— Exercise requirements —
Lines below starting with the line with "casino online (854, 1470)" and going on through the line with "fobia seks (706, 1519)" must be output exactly; the rest of the records must be left out.

— Data to process —
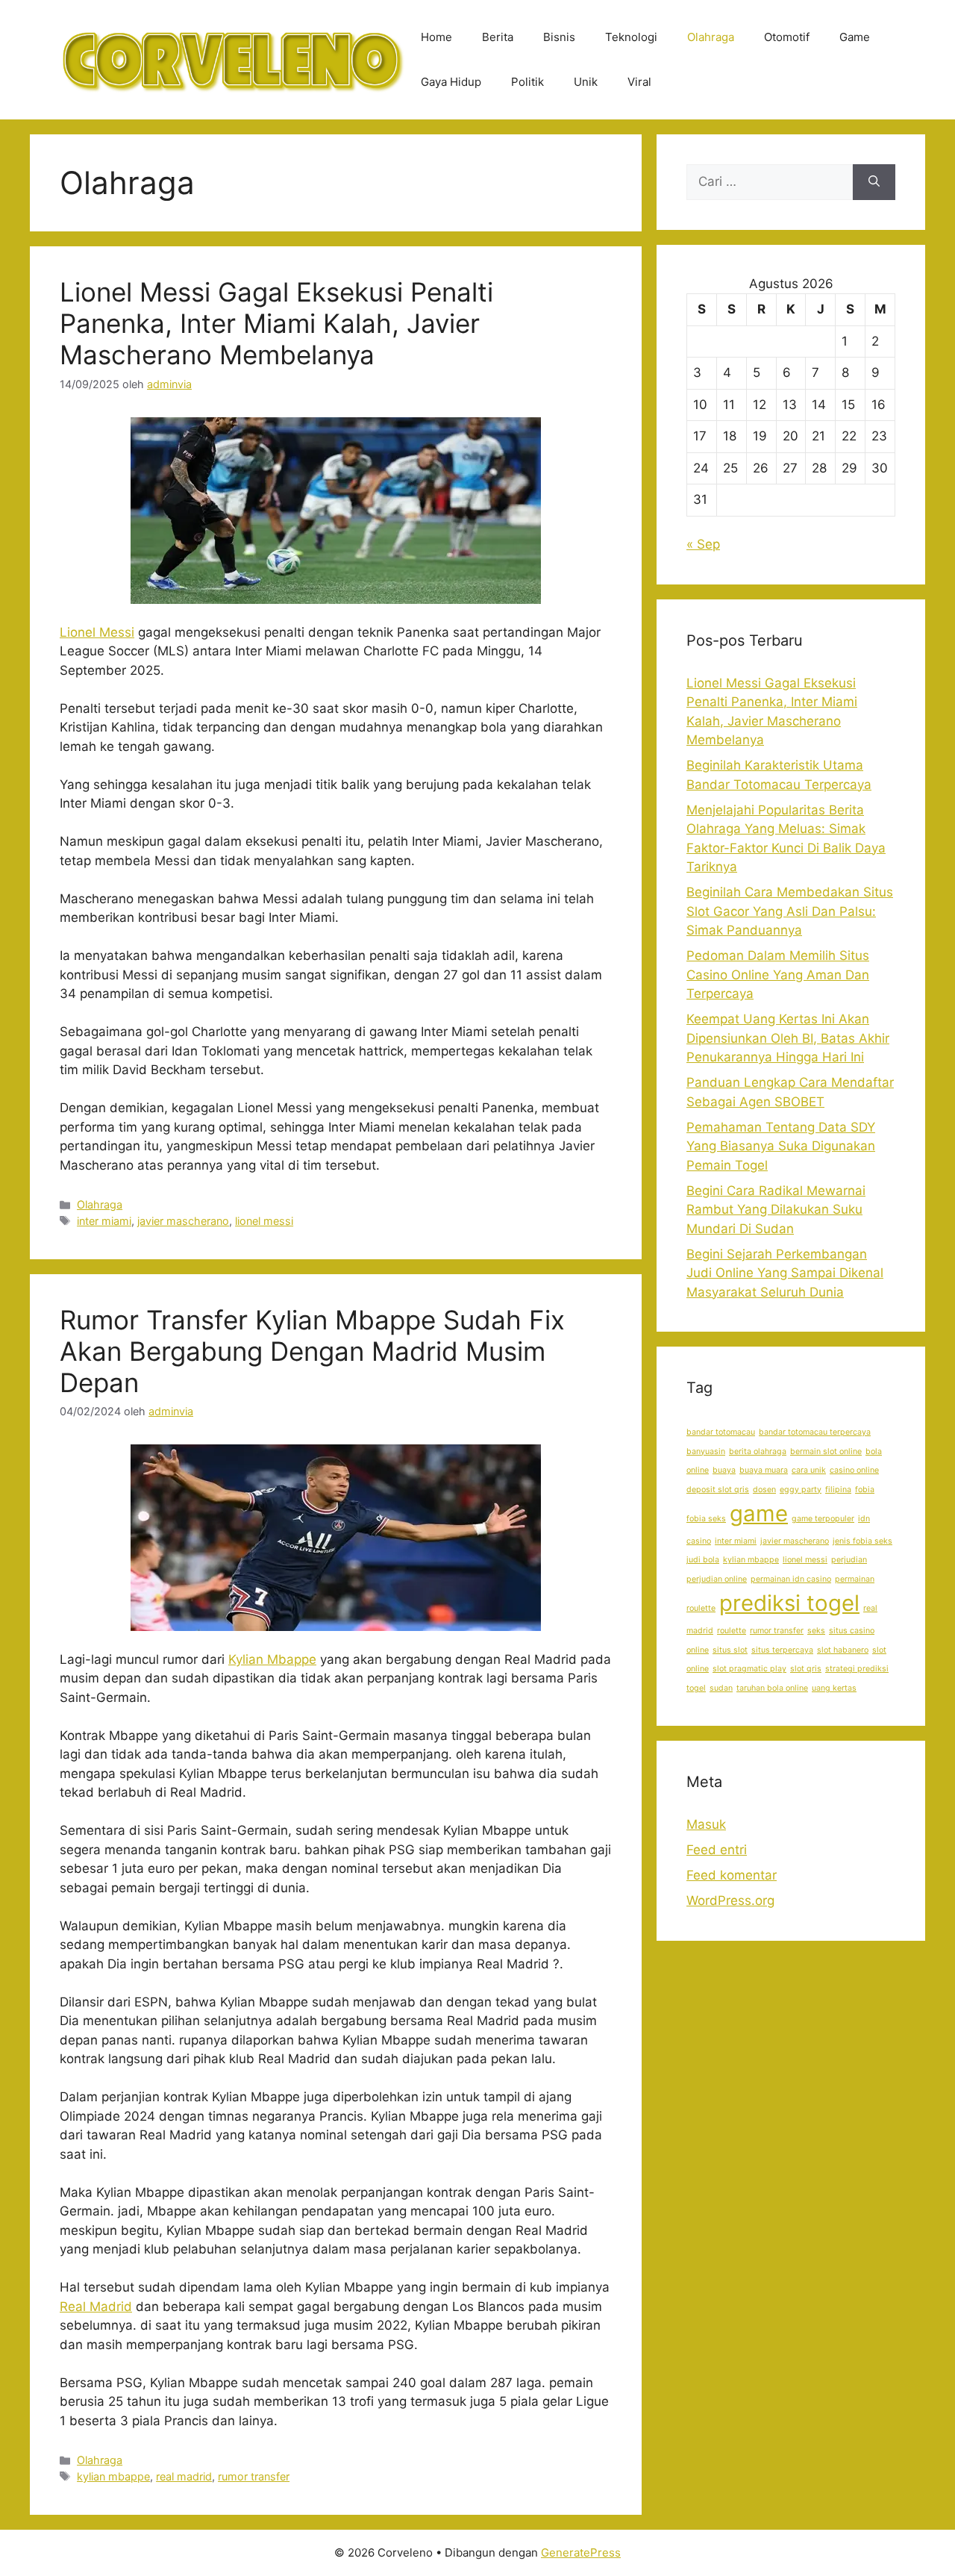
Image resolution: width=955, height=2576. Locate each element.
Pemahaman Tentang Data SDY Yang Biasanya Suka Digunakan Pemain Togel (780, 1146)
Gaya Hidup (451, 82)
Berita (497, 37)
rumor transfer (253, 2476)
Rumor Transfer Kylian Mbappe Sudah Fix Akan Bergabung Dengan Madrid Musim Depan (312, 1351)
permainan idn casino (791, 1579)
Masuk (706, 1824)
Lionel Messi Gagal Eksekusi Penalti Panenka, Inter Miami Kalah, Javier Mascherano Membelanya (276, 323)
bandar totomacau (720, 1432)
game (759, 1513)
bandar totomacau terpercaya (815, 1432)
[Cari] (874, 182)
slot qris (805, 1669)
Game (854, 37)
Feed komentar (731, 1875)
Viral (639, 82)
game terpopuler (823, 1519)
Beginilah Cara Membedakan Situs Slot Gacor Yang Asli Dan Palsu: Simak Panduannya (789, 911)
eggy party (800, 1489)
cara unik (809, 1470)
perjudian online (716, 1579)
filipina (838, 1489)
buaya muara (763, 1470)
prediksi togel (789, 1603)
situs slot (730, 1650)
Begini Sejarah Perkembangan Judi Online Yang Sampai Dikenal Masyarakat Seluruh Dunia (784, 1273)
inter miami (104, 1220)
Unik (586, 82)
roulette (731, 1630)
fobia (864, 1489)
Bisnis (559, 37)
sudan (721, 1688)
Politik (527, 82)
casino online (854, 1470)
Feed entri (716, 1849)
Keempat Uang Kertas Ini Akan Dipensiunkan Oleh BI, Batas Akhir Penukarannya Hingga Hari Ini (787, 1037)
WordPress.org (730, 1900)
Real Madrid (96, 2306)
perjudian (849, 1560)
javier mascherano (183, 1220)
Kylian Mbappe (272, 1659)
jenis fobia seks (862, 1541)
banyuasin (705, 1451)
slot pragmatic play (749, 1669)
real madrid (184, 2476)
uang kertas (834, 1688)
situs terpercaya (782, 1650)
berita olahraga (757, 1451)
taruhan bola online (772, 1688)
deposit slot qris (717, 1489)
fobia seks (706, 1519)
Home (436, 37)
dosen (764, 1489)
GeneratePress (581, 2552)
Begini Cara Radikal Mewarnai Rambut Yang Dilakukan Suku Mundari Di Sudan (775, 1209)
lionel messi (264, 1220)
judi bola (702, 1560)
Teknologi (631, 37)
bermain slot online (826, 1451)
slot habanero (842, 1650)
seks (816, 1630)
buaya (724, 1470)
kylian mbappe (113, 2476)
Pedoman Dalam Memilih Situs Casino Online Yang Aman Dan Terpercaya (777, 974)
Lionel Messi (97, 632)
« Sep (703, 544)
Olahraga (710, 37)
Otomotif (787, 37)
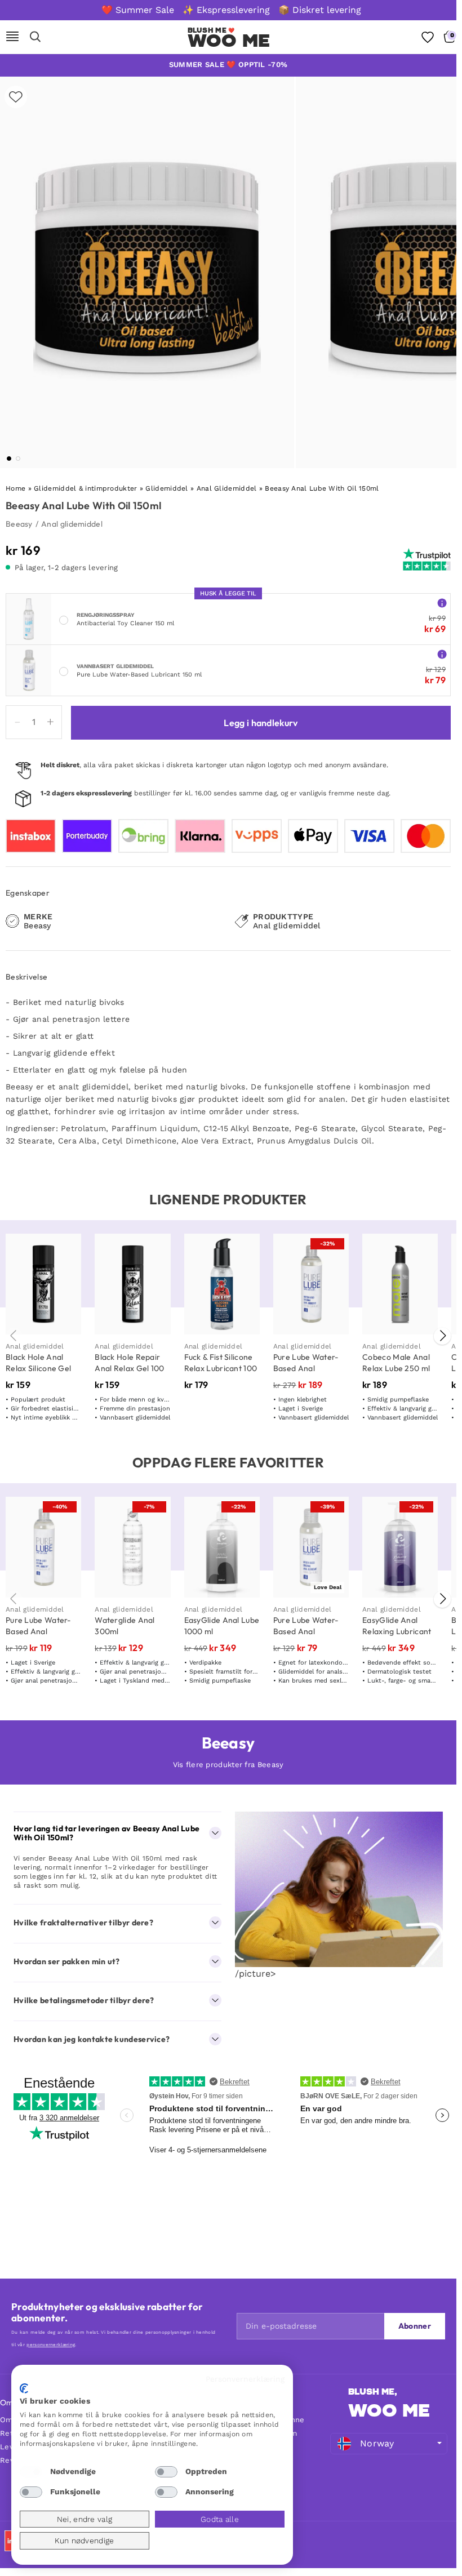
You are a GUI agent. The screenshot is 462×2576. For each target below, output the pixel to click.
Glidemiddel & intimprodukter (85, 488)
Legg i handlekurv (260, 722)
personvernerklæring (50, 2344)
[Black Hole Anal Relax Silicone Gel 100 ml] (43, 1284)
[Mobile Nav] (12, 37)
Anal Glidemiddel (227, 488)
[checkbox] (31, 2471)
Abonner (414, 2326)
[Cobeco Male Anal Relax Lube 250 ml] (400, 1284)
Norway (377, 2443)
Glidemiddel (166, 488)
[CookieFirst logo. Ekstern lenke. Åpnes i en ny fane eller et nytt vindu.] (24, 2388)
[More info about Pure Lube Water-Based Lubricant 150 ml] (442, 654)
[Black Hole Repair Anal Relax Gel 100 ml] (132, 1284)
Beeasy (19, 524)
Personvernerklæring (245, 2378)
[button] (9, 458)
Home (15, 488)
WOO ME (229, 40)
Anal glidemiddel (72, 524)
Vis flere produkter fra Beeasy (228, 1764)
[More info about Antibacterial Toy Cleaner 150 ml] (442, 602)
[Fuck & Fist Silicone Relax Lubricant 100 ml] (222, 1284)
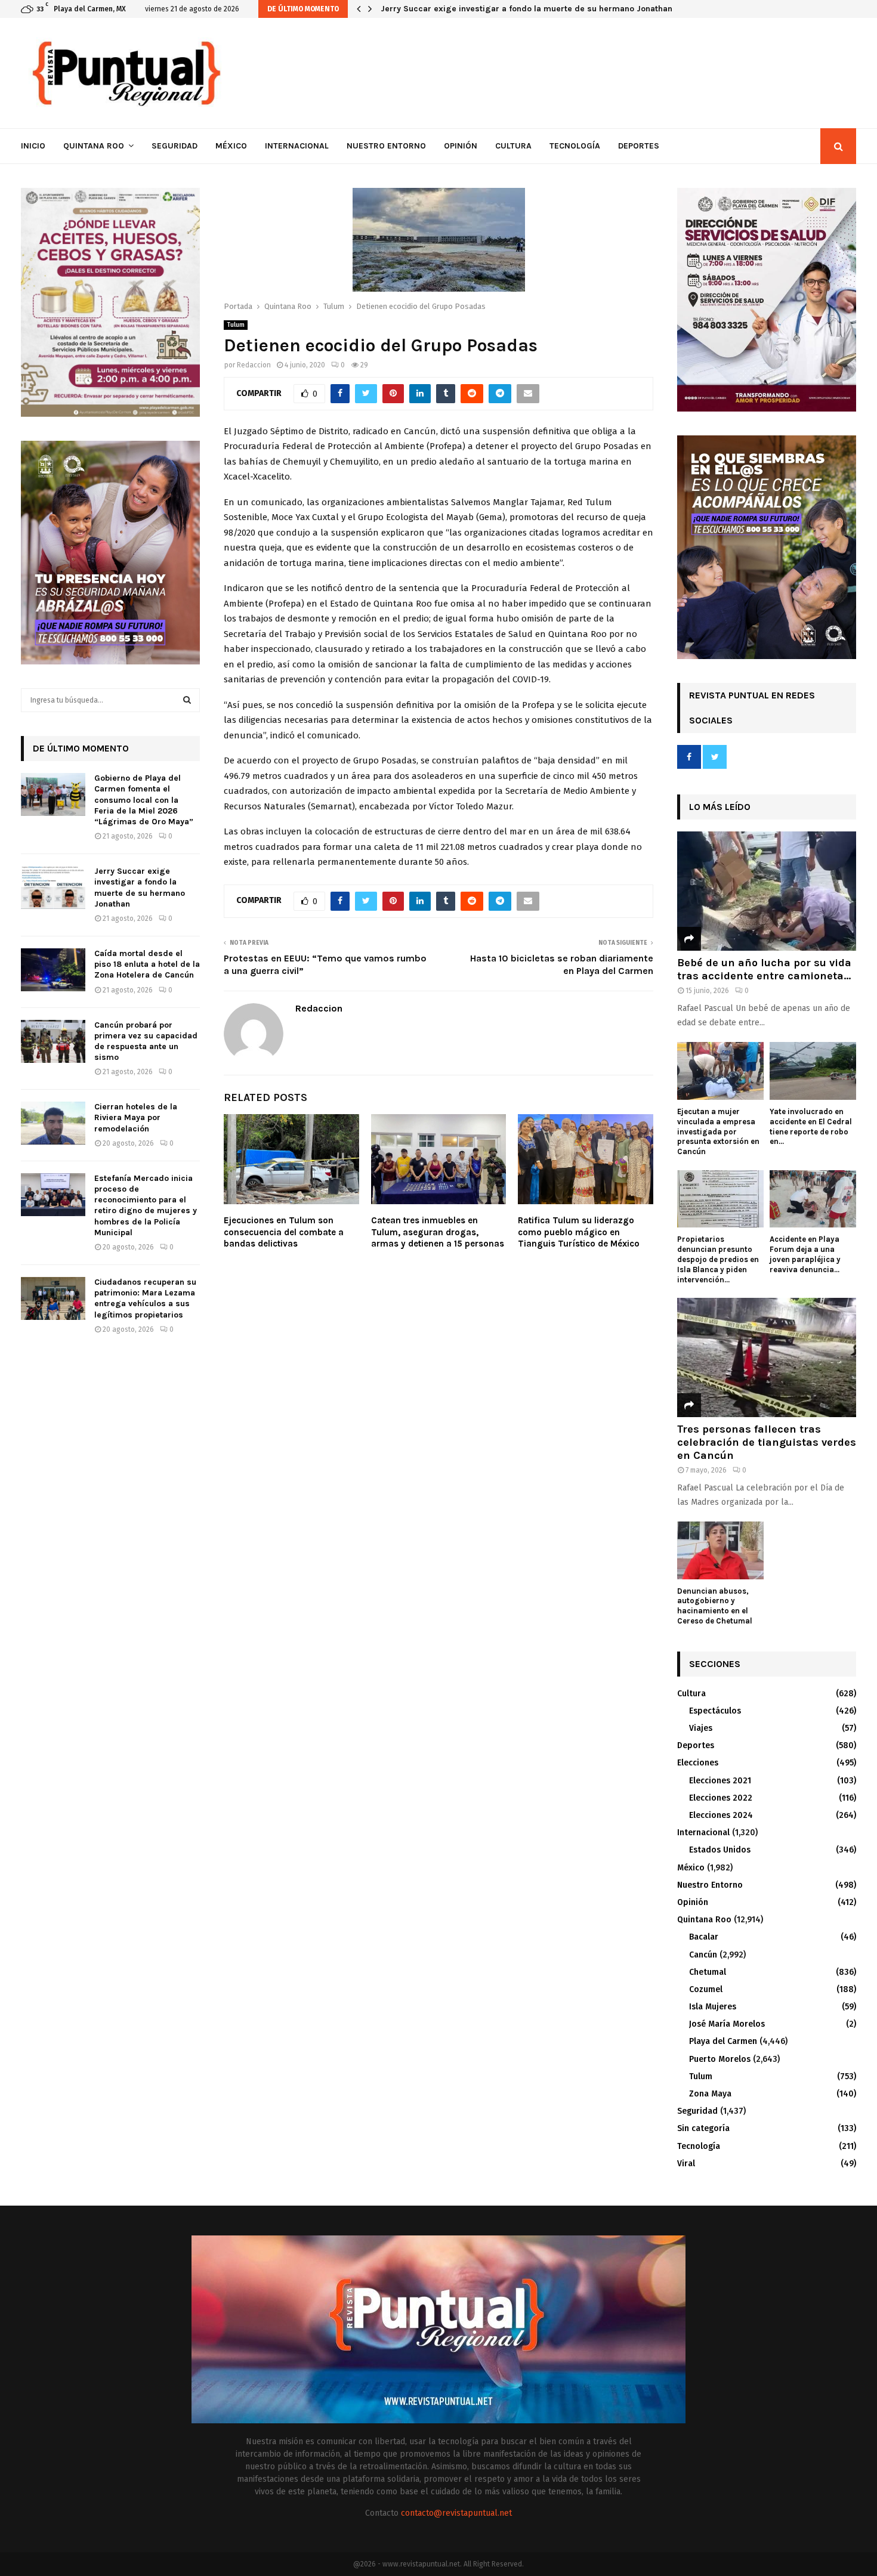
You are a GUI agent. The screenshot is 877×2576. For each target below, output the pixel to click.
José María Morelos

— Solved problem —
casino online (854, 1470)
Feed entri (716, 1849)
Keempat Uang Kertas Ini Akan Dipensiunkan Oleh BI, Batas Akhir Penukarannya Hingga Hari Ini (787, 1037)
WordPress.org (730, 1900)
Real Madrid (96, 2306)
perjudian (849, 1560)
javier mascherano (183, 1220)
Kylian Mbappe (272, 1659)
jenis fobia seks (862, 1541)
banyuasin (705, 1451)
slot pragmatic play (749, 1669)
real madrid (184, 2476)
uang kertas (834, 1688)
situs terpercaya (782, 1650)
berita olahraga (757, 1451)
taruhan bola online (772, 1688)
deposit slot qris (717, 1489)
fobia seks (706, 1519)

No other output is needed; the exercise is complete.